▶ Work to complete:
• A. List each specific thing the writer did for an individual patient, as described in the essay's second paragraph.
• B. Write out the essay word for word from "The creativity I" to "enjoy at home.".

Start of Selected extract

My thesis was the perfect launching point for a post-graduate career. I wanted to continue to join together the two academic passions that defined me: my love for science and my love for the humanities. These two interests had always seemed disparate, but I believed that patient care was the keystone: that final piece of the puzzle that would strengthen and unite my deepest commitments. I began clinical research in the Gastrointestinal Oncology Program at University of California, San Francisco, guided in many ways by my English independent work. The second chapter of my thesis examined the cynical pitfalls of clinical research through the lens of two plays: Margaret Edson’s Wit and Joan Schenkar’s Signs of Life. Now in my own clinical trial work I focus extra energy not just to get the data required but also to make connections with patients and their families.

The creativity I found all around me in the English department inspired the kind of empathy and dedication I give to my patients in the GI Oncology clinic. My patients teach me about strength in all forms, and I, in turn, try to make a difficult process feel more humane by caring for them as unique individuals. When a patient couldn’t travel to Hawaii because of side effects, I sent him a care package of macadamia nuts to bring a small piece of the tropics to him. One patient expressed that the highlight of her week was brunch with her brother, so I compiled a list of restaurants for them to try. Another patient couldn’t eat at her favorite restaurant because her brain tumor was affecting her balance, so I thinly sliced forty cloves of garlic to make that restaurant’s signature relish for her to enjoy at home.

Though patient interaction is the highlight of my days, scientific writing has also played a role in my post-graduate career. Four academic posters and four published papers later, I have almost gotten used to the curt and unembellished form used for peer review! I have been humbled to work on a variety of scientific projects outside of the clinic, the most impactful of which determined that colon cancer located in the right colon is biologically different from colon cancer in the left. These findings will fundamentally change the way 50,000 new cases of colon cancer will be viewed and treated every year. This study will also help direct the design of clinical trials so that future care becomes more efficient and effective.

After almost four years now of conducting research and building relationships with patients, I am about to start on my next journey. This Fall I will begin medical school at UCSF, equipped with worldviews from beyond the lab bench, courtesy of the Princeton English Department.

End of Selected extract
Start of Given information

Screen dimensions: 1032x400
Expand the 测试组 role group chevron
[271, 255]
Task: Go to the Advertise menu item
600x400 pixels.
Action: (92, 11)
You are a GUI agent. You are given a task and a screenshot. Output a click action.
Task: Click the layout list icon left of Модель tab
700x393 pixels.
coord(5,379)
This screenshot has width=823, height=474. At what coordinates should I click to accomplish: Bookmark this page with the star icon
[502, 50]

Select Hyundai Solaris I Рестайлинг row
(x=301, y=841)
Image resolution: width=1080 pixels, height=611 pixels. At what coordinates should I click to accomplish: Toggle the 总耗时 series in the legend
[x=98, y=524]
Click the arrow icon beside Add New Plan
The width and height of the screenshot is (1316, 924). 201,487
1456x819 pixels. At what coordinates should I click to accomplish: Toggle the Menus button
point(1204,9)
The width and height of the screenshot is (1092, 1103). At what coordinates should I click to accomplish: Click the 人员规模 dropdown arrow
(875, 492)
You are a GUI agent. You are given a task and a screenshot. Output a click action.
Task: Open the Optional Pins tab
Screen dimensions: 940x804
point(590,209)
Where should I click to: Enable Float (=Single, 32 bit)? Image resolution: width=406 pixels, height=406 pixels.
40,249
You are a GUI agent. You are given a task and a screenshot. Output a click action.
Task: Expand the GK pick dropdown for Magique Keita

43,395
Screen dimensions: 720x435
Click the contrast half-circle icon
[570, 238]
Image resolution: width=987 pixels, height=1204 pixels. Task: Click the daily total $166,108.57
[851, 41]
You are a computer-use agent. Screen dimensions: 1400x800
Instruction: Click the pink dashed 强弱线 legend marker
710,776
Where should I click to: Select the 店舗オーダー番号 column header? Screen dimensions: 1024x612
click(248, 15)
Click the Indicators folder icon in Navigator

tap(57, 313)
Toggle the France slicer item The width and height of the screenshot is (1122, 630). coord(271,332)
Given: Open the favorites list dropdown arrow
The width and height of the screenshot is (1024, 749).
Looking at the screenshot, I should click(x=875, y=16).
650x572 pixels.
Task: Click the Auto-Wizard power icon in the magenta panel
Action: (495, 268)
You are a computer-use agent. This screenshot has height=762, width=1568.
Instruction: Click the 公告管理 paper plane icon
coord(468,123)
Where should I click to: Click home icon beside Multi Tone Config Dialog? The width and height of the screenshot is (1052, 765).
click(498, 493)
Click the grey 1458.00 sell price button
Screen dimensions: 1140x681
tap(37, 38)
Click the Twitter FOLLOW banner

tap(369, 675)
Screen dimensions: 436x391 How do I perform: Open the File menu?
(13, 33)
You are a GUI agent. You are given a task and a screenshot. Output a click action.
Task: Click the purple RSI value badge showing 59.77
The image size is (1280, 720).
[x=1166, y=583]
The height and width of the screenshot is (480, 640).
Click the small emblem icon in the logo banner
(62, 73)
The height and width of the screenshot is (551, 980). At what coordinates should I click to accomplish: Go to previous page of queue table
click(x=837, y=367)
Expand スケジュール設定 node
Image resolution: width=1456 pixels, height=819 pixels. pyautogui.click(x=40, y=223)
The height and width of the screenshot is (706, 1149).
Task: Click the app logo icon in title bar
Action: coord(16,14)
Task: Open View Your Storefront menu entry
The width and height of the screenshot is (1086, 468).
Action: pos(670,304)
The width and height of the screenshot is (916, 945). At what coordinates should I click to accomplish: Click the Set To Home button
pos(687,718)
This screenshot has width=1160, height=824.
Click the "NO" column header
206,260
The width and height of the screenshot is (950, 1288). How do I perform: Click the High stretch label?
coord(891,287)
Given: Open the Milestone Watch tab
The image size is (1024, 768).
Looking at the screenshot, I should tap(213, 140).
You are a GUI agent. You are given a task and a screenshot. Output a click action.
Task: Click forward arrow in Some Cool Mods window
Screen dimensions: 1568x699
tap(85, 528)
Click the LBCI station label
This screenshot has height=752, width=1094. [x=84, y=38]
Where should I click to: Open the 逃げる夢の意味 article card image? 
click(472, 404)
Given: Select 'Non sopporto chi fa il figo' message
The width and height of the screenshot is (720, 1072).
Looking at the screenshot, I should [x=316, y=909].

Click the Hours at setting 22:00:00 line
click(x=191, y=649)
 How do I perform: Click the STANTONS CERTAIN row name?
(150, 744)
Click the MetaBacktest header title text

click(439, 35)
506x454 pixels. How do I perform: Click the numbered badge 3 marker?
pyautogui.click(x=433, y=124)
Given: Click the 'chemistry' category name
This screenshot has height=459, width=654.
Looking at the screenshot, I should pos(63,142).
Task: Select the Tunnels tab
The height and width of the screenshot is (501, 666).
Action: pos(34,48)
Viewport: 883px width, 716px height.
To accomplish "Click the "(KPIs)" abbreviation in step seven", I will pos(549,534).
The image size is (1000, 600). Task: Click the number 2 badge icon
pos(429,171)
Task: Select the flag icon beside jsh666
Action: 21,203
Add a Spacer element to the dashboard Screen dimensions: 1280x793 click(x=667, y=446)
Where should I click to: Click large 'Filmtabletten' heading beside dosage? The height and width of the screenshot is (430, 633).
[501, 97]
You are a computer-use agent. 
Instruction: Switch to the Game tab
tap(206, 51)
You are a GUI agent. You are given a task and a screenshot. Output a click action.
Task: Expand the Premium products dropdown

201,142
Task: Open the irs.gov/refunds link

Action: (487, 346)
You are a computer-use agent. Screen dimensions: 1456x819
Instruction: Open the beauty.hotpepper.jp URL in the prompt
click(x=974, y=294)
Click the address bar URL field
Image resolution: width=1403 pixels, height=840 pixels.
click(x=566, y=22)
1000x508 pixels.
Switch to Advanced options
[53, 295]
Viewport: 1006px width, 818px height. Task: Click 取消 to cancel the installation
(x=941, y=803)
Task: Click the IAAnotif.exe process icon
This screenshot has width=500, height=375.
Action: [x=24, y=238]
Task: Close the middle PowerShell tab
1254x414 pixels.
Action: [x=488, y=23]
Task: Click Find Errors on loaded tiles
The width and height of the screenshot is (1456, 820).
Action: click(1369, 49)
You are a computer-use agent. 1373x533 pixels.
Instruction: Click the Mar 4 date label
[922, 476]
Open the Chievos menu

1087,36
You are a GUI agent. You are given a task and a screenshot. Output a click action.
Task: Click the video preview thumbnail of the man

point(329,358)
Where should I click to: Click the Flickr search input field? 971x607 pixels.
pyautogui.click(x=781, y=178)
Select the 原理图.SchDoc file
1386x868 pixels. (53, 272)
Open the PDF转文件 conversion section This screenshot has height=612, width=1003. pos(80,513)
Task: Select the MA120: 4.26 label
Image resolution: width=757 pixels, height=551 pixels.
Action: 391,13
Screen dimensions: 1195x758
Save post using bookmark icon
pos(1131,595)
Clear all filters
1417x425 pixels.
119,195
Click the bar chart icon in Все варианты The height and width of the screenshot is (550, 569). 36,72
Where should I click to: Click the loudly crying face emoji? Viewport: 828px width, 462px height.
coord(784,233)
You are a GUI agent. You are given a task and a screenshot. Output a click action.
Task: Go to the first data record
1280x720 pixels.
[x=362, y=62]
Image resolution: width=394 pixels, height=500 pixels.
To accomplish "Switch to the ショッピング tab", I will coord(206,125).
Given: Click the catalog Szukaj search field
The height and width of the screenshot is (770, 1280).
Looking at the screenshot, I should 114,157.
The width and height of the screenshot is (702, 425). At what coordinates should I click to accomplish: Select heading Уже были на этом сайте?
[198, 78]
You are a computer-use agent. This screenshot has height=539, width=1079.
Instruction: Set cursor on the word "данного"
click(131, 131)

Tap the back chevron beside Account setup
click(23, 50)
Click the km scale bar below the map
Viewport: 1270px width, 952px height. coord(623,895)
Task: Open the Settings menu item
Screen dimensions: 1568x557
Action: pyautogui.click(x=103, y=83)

End of Given information

▶ Responses by item number:
• A.
- Sent a care package of macadamia nuts to a patient who couldn't travel to Hawaii because of side effects
- Compiled a list of restaurants for a patient and her brother to try for their weekly brunch
- Thinly sliced forty cloves of garlic to make a favorite restaurant's signature relish for a patient to enjoy at home

• B.
The creativity I found all around me in the English department inspired the kind of empathy and dedication I give to my patients in the GI Oncology clinic. My patients teach me about strength in all forms, and I, in turn, try to make a difficult process feel more humane by caring for them as unique individuals. When a patient couldn’t travel to Hawaii because of side effects, I sent him a care package of macadamia nuts to bring a small piece of the tropics to him. One patient expressed that the highlight of her week was brunch with her brother, so I compiled a list of restaurants for them to try. Another patient couldn’t eat at her favorite restaurant because her brain tumor was affecting her balance, so I thinly sliced forty cloves of garlic to make that restaurant’s signature relish for her to enjoy at home.